The longer the error-correcting code, the less efficient the transmission of information, since more total bits are required for a given number of message bits. To date, the most efficient codes known are those discovered in 1960 by MIT professor emeritus Robert Gallager, which are called low-density parity-check codes — or sometimes, more succinctly, Gallager codes. Those are the codes that Varshney analyzed.

The key to his new analysis, Varshney explains, was not to attempt to quantify the performance of particular codes and decoders but rather to look at the statistical properties of whole classes of them. Once he was able to show that, on average, a set of noisy decoders could guarantee faithful reconstruction of corrupted data, he was then able to identify a single decoder within that set that met the average-performance standard.

The noisy brain

Today, updated and optimized versions of Gallager’s 1960 codes are used for error correction by many cellphone carriers. Those codes would have to be slightly modified to guarantee optimal performance with noisy circuits, but “you use essentially the same decoding methodologies that Gallager did,” Varshney says. And since the codes have to correct for errors in both transmission and decoding, they would also yield lower transmission rates (or require higher-power transmitters).

Shashi Chilappagari, an engineer at Marvell Semiconductor, which designs signal-processing chips, says that like Gallager’s codes, the question of whether noisy circuits can correct transmission errors dates back to the 1960s, when it attracted the attention of computing pioneer John von Neumann. “This is kind of a surprising result,” Chilappagari says. “It’s not very intuitive to say that this kind of scheme can work.” Chilappagari points out, however, that like most analyses of error-correcting codes, Varshney’s draws conclusions by considering what happens as the length of the encoded messages approaches infinity.

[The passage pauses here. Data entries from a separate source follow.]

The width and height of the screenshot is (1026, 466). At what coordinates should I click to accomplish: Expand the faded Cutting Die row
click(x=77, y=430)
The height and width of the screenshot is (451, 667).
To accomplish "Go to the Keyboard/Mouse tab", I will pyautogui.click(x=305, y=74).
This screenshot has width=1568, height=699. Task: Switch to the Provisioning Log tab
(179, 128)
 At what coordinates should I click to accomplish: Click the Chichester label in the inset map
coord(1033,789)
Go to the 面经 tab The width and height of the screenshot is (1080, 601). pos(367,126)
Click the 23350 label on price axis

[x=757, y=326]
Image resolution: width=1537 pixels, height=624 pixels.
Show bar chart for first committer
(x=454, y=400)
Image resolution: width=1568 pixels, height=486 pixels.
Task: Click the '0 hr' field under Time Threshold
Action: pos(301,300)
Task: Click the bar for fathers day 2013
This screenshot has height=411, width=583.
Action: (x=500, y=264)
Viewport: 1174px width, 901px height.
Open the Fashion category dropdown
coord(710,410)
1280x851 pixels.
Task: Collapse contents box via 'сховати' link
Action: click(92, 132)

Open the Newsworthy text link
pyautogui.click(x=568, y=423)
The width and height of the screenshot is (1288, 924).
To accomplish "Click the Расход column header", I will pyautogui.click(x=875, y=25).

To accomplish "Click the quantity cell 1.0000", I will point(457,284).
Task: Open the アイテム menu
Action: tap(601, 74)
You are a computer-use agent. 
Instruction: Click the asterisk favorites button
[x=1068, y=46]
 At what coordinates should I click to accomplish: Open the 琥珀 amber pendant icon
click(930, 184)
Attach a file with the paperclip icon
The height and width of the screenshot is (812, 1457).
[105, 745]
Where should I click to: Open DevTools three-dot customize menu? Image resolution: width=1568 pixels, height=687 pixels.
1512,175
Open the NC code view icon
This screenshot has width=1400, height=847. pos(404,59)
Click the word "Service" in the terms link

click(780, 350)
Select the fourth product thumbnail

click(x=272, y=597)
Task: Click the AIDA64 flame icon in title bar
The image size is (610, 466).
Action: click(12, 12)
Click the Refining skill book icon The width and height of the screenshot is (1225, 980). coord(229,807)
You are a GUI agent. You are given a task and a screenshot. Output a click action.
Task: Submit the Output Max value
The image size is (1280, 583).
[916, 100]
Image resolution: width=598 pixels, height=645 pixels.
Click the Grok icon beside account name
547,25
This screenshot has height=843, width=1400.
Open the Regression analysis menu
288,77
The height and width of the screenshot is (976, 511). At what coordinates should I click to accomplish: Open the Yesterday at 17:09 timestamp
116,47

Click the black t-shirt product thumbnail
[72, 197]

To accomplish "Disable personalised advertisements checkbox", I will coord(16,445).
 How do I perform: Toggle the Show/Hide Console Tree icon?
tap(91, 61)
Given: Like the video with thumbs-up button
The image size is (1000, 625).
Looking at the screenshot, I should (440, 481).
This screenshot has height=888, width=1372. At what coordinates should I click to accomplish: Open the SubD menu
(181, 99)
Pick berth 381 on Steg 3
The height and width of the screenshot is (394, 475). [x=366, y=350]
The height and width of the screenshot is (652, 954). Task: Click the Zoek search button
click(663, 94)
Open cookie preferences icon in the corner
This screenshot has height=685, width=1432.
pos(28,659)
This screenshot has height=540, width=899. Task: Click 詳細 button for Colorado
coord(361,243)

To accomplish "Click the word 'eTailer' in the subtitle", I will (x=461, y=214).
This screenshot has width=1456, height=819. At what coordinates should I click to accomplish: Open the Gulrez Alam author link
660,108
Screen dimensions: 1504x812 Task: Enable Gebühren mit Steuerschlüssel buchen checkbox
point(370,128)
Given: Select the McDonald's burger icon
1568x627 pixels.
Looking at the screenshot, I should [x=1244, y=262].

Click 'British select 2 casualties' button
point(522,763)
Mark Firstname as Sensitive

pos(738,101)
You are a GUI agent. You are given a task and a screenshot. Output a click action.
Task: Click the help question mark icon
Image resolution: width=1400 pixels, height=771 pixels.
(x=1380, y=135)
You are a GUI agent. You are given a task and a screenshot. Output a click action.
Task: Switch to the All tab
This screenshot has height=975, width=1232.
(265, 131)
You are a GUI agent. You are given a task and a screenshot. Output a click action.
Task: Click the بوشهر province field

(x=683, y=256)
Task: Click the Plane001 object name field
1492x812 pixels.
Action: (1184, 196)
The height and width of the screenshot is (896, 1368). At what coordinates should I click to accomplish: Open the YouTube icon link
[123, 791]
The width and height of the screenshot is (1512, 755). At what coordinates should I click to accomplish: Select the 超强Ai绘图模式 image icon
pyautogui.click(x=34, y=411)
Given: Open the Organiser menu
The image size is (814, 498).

Chipmakers would be reluctant to adopt the coding scheme Varshney proposes, Chilappagari says, without “time to test it and see how it works on a given-length code.”

While researching his thesis, Varshney noticed that the decoder for Gallager’s codes — which in fact passes data back and forth between several different decoders, gradually refining its reconstruction of the original message — has a similar structure to ensembles of neurons in the brain’s cortex. In ongoing work, he’s trying to determine whether his analysis of error-correcting codes can be adapted to characterize information processing in the brain. “It’s pretty well established that neural things are noisy — neurons fire randomly … and there’s other forms of noise as well,” Varshney says.